**Extracted entries**
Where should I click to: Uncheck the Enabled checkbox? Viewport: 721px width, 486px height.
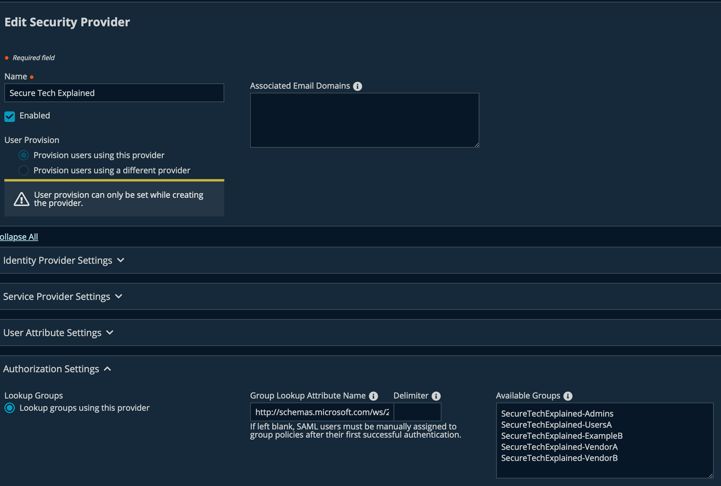[x=10, y=116]
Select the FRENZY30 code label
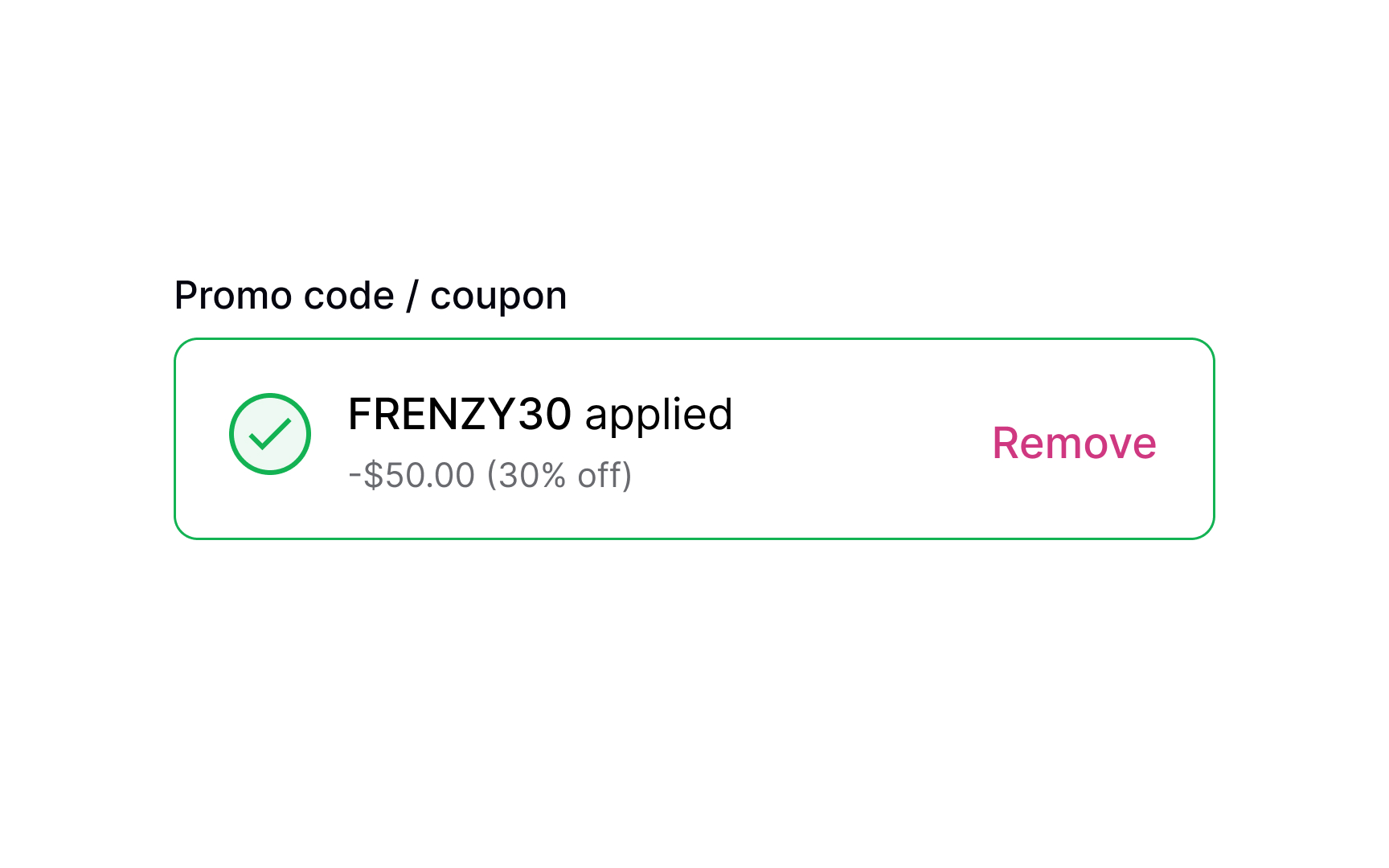The image size is (1389, 868). [460, 413]
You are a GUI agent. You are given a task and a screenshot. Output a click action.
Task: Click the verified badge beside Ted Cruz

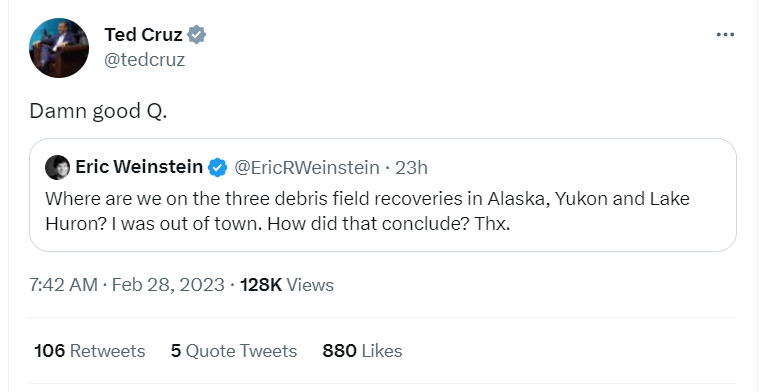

**Task details**
The listing above is to be retyped word for word, with the pictures omitted.

**Expected output**
Where should I click to: Uncheck the Enabled checkbox? Viewport: 721px width, 486px height.
[x=10, y=116]
Select the FRENZY30 code label
The image size is (1389, 868). [460, 413]
You are a GUI agent. You are given a task and a screenshot. Output a click action.
Task: Click the verified badge beside Ted Cruz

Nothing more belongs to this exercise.